Natural language processing (NLP) and visualization project using scraped twitter data
This repository contains all of the files and code used to build and deploy a website for a Data Science project. The website contains visualizations of various Natural Language Processing (NLP) techniques performed on data gathered by scraping Twitter. The results come from searching #tesla. Also, for comparison, #ford was scraped.
The website can be accessed here: https://tesla-nlp.herokuapp.com/
Here are brief explanations of the visualizations:
Unigram – Unigram Term Frequency Word Cloud.
Bigram – Bigram Term Frequency Word Cloud.
Trigram – Trigram Term Frequency Word Cloud.
TF-IDF – Term Frequency – Inverse Document Frequency Word Cloud.

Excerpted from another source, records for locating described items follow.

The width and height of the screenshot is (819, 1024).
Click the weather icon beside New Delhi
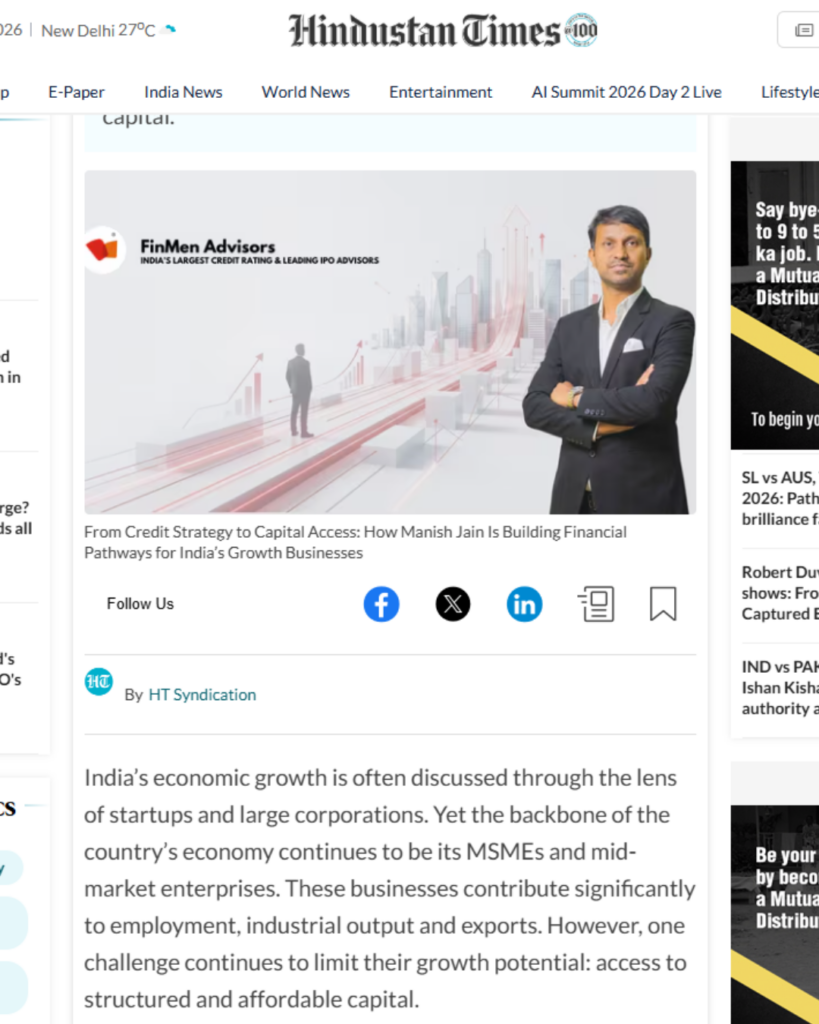(x=169, y=29)
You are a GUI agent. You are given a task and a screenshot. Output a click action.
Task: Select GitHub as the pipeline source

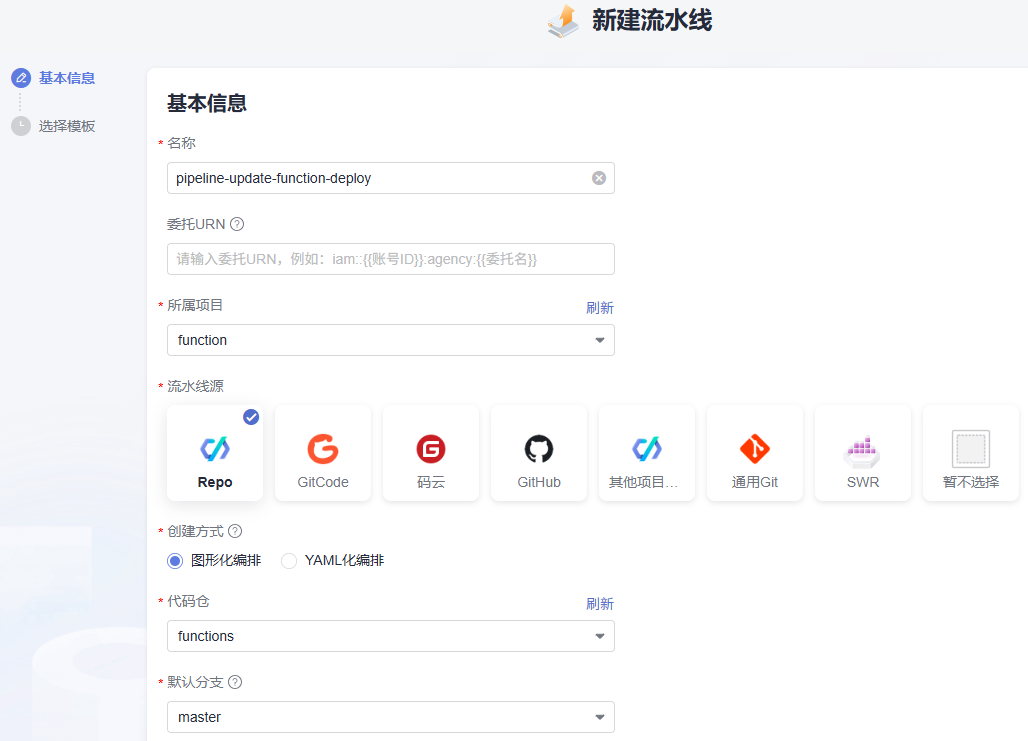point(539,452)
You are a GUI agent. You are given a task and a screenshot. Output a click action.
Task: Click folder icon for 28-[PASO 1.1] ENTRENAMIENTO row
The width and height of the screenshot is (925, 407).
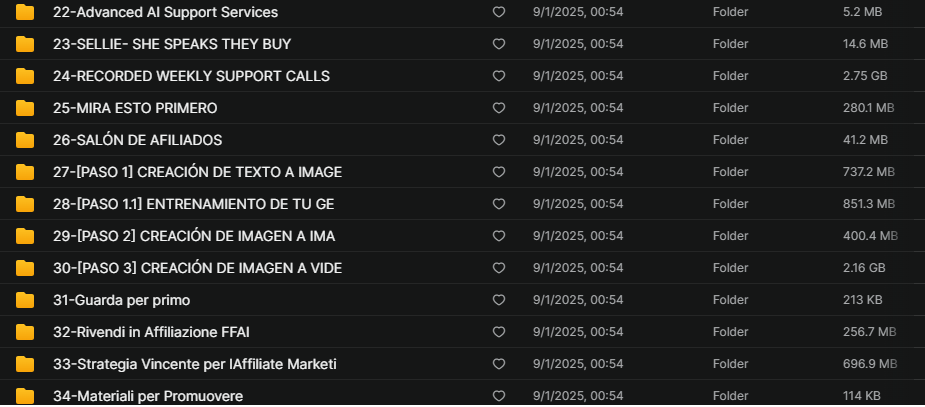tap(25, 204)
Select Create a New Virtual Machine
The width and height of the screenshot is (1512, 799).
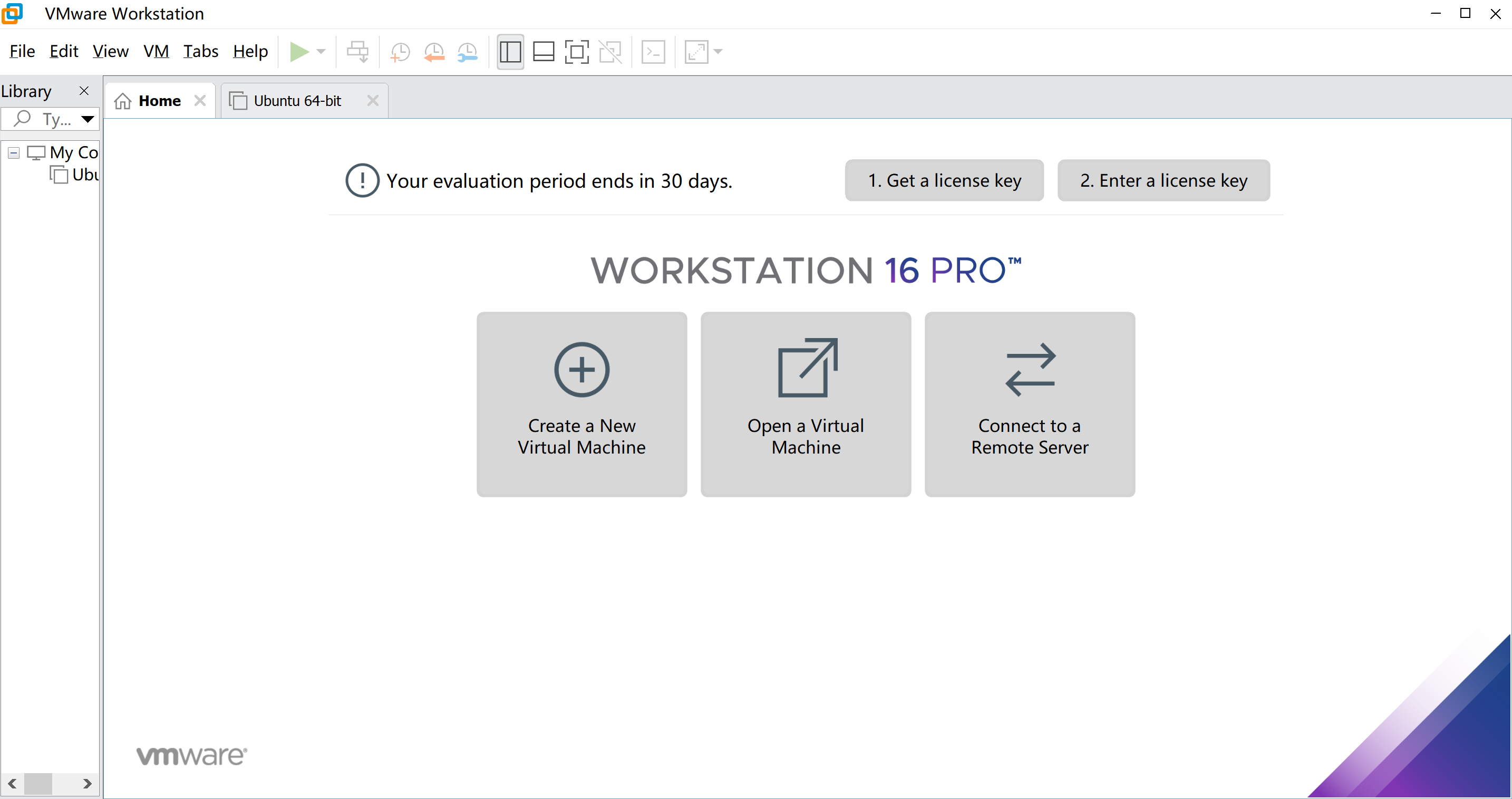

Sentiment – Sentiment Analysis based on the Bing lexicon. The analysis assigned positive or negative sentiment scores based on a tally of how many positive or negative words (as defined by the Bing lexicon) are present in the corpus.
Comparison – Comparing word clouds from #tesla and #ford.
Emotion – Emotional analysis based on the NRC lexicon. This is a Radar Chart which graphs an area for corresponding emotions.
Elon – This is an additional unigram term frequency word cloud in Elon Musk’s likeness.